国内市場の動向が中堅・中小企業の業績に大きな影響を与えていることがあらためて確認できる。今後大きな成長を見込めない国内市場への過度な依存を避けるため、大企業においては海外展開への取り組みがさらに活発化している。
旧来、中堅・中小企業の海外展開は大企業が製造拠点を海外に移転する動きに追随するといった受け身での対応も少なくなかった。「ウチの商材は完全に国内向けだから、海外では売れないだろう」と考える方も少なくないかもしれない。海外で売れるためには家電製品や機械部品のように世界共通の工業規格がないと、そもそも自社の品質/技術に対する評価を受ける術がないと考えてしまいがちだ。
だが、日本の農産物や工芸品の中には高い評価を受け、海外から受注が舞い込むものも数多く存在する。「国内向けのものは海外では売れない」わけでは決してないわけだ。一方、中堅・中小企業の海外展開を支援する取り組みも充実しつつある。海外のeコマースサイトへの出店を支援するといった小規模企業向けのものから、海外拠点展開に必要なITインフラ構築/運用をサポートするものまで幅広い。
中堅・中小企業側の意識も変わりつつある。以下のグラフは年商500億円未満の中堅・中小企業のうち、「海外展開に取り組んでいる、ないしは取り組む予定がある」と回答した企業を抽出し、展開先の地域とそれを選んだ理由を尋ねたものである。
以前は「中国=人件費の安いオフショア先」という認識が多かったが、現在は「自社の製品/サービスにとって大きな市場である」「今後経済的な発展が見込める地域である」といった回答も多いことが分かる。
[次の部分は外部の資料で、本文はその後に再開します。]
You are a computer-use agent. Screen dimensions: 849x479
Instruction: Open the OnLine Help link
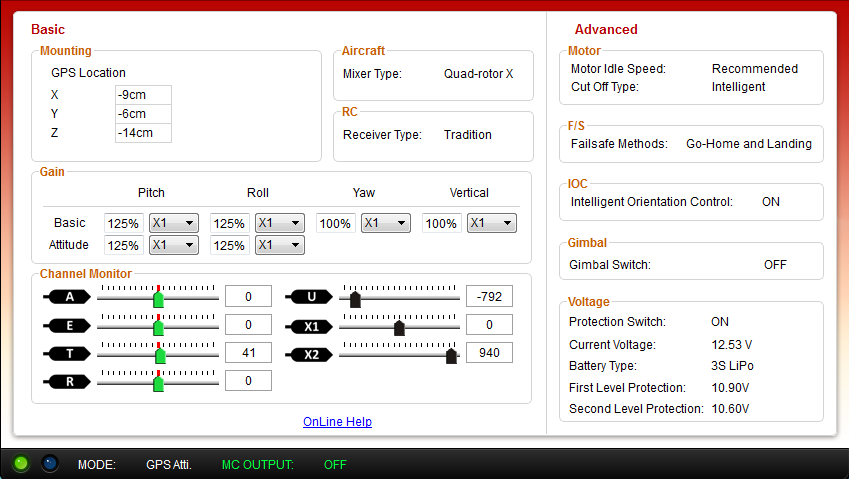click(x=337, y=422)
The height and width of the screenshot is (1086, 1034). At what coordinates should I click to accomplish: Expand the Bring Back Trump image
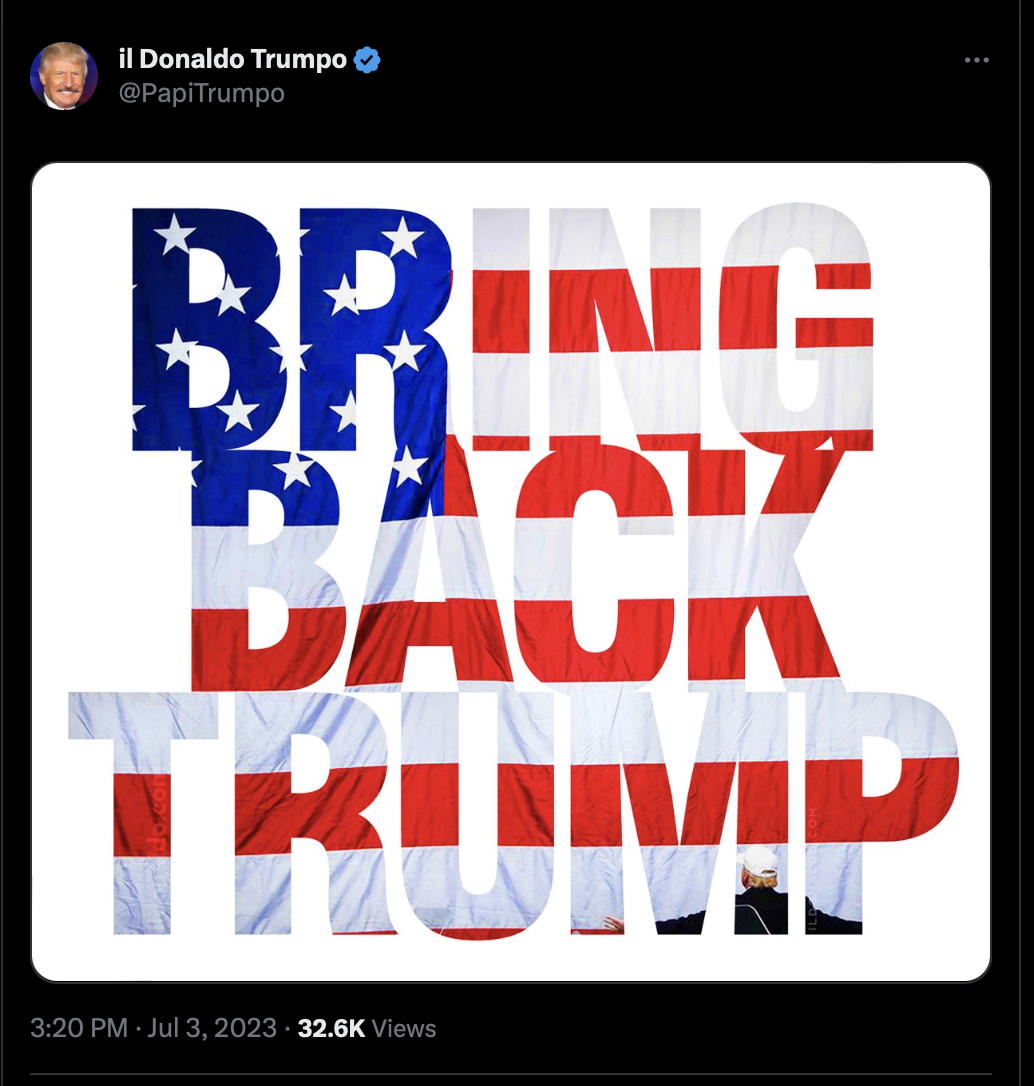coord(511,572)
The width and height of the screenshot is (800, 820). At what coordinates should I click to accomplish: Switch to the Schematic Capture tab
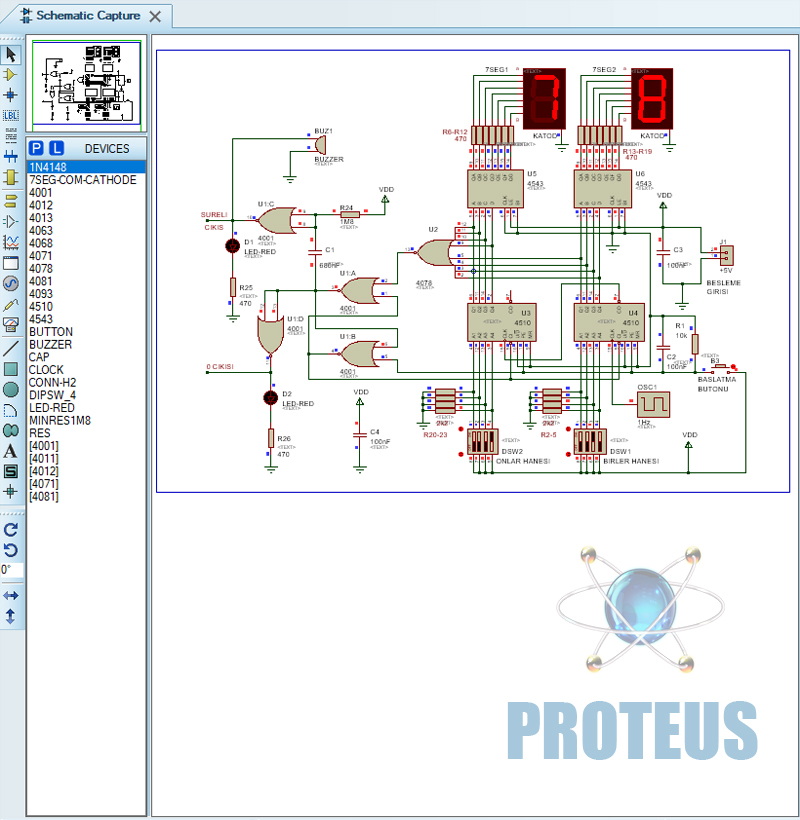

「自社の規模では海外展開は難しい」と決めてしまわず、自社の商材を海外で訴求できるチャンスはないか?をもう一度検討してみることが重要である。
今回は「クラウド」「ビジネスインテリジェンス」「海外展開」といった三つの視点で、一般に言われているトレンドと少し違った見方をすることで垣間見えるIT活用のポイントを紹介してきた。これらが中堅・中小企業におけるIT活用の一助となれば幸いである。